His last prayer is for her. It won't help, she wants to tell him; she would laugh, or maybe scream, but he can't hear her anymore. So she stands alone on her ship, in a small, bare room, and she watches the sea of stars glide by outside. She leans her hip against the only table. Her hands are closed tightly around a long-abandoned coffee mug, but she does not drink. It contains only dust.

The speaker on the wall says, "Commander," and she doesn't move.

"Is it life or death?" she asks. Her gaze is set on the stars, on the endless ocean of wavering light and the impossible darkness beyond.

The pause that greets her is uncertain. "It's always life or death," replies the ship, apologetic.

The second silence is short before the woman nods, mostly to herself. She sets the old mug on the table, ignores the ache in her skull and the tell-tale twinge of her knee when she steps toward the door. "I'm coming," she says.

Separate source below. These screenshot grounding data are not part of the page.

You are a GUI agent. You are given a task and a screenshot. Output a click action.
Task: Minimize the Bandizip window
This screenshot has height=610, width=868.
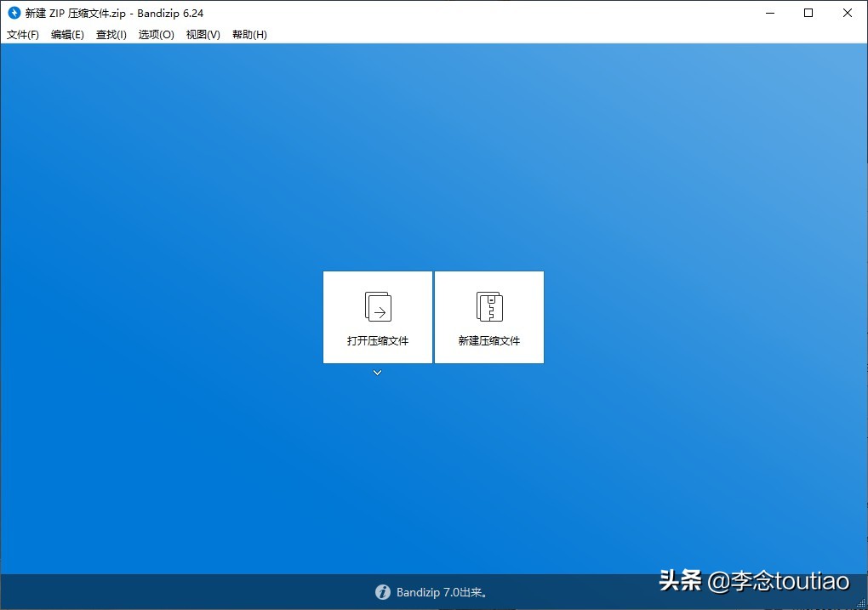[x=769, y=13]
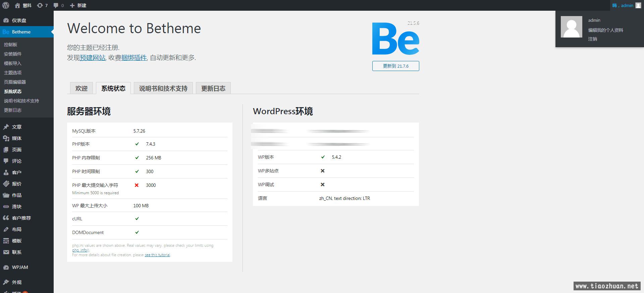Click 注销 to log out
Viewport: 644px width, 293px height.
(x=592, y=39)
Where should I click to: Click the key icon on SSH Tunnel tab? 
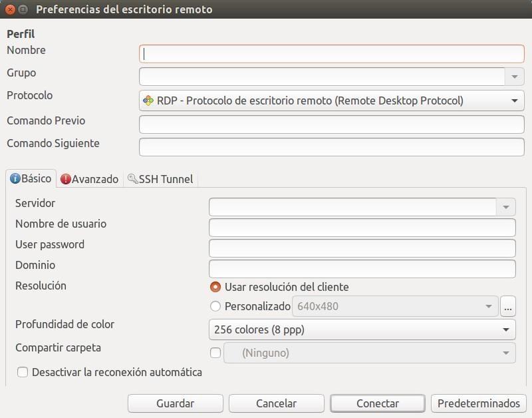tap(132, 178)
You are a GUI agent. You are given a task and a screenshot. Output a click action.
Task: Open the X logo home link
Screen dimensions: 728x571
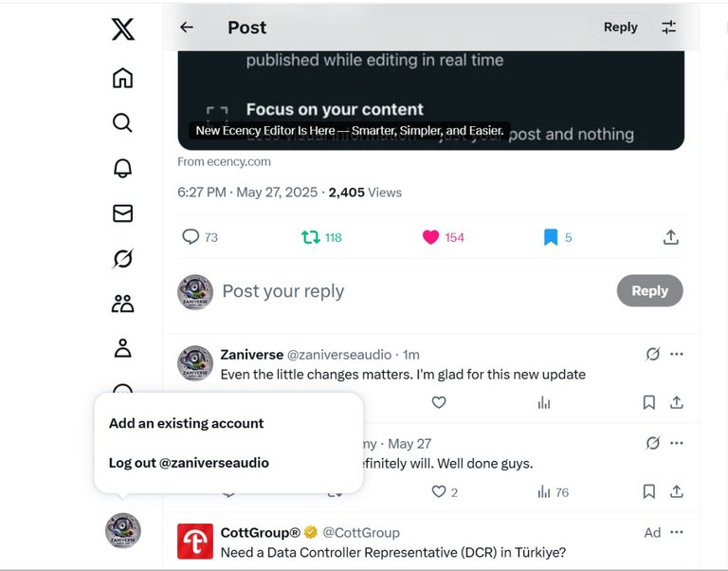point(123,29)
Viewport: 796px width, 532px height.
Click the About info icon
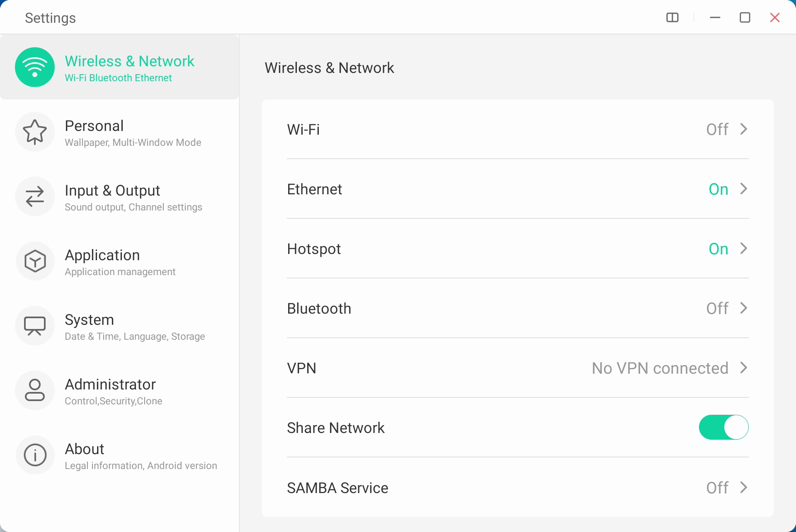click(x=35, y=455)
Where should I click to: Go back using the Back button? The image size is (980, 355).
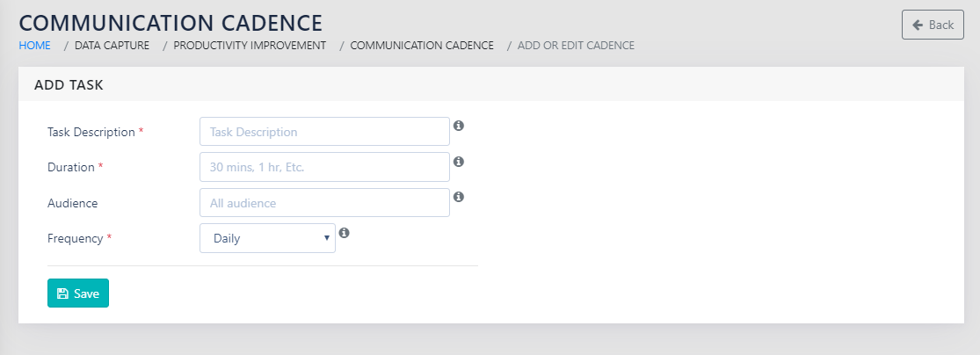click(x=933, y=25)
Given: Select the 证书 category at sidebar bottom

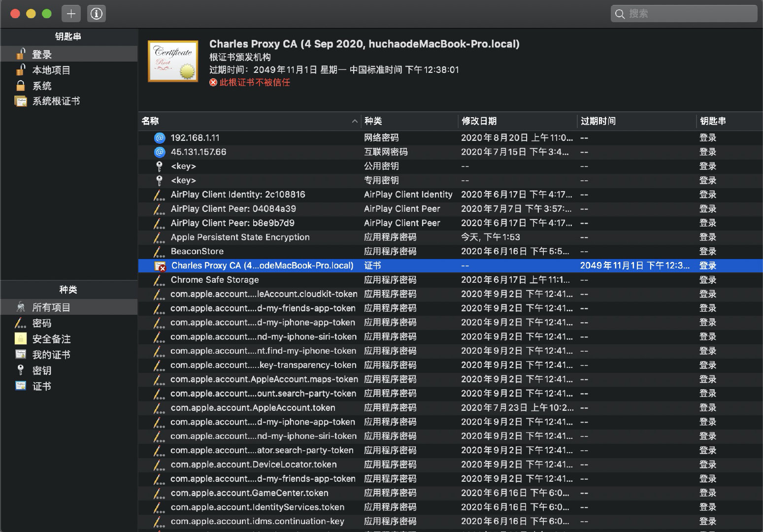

It's what she always says. There are no real choices.

.

_She is an eternity drifting in free-falling light. She has no skin, no bone, no heart (does she remember these things?); she has expanded. She fills the galaxy._

_(She fills time; she is one desert breath in his faltering lungs. She could stay there forever.)_

_Faces float before her. She touches tiny lives, one by one, holds them - long limbs, frantic cries, blue skin, cracking bone. Her friends, her brothers and sisters. The ones who will grieve and the ones who curse her, wailing. _Goodbye_, she thinks, and _I love you_; she twists all the cells, the smallest lights, the beats still meant to be._

_She cannot remember her name._

_('Siha,' he called her.)_

_(Kalahira, mistress of inscrutable depths...)_

_(Nothing is left.)_

_(She is not done.)_

_She still has_

_a_

_sea_

_to cross_

_there are_

_so_

_many_

_stars_


End file.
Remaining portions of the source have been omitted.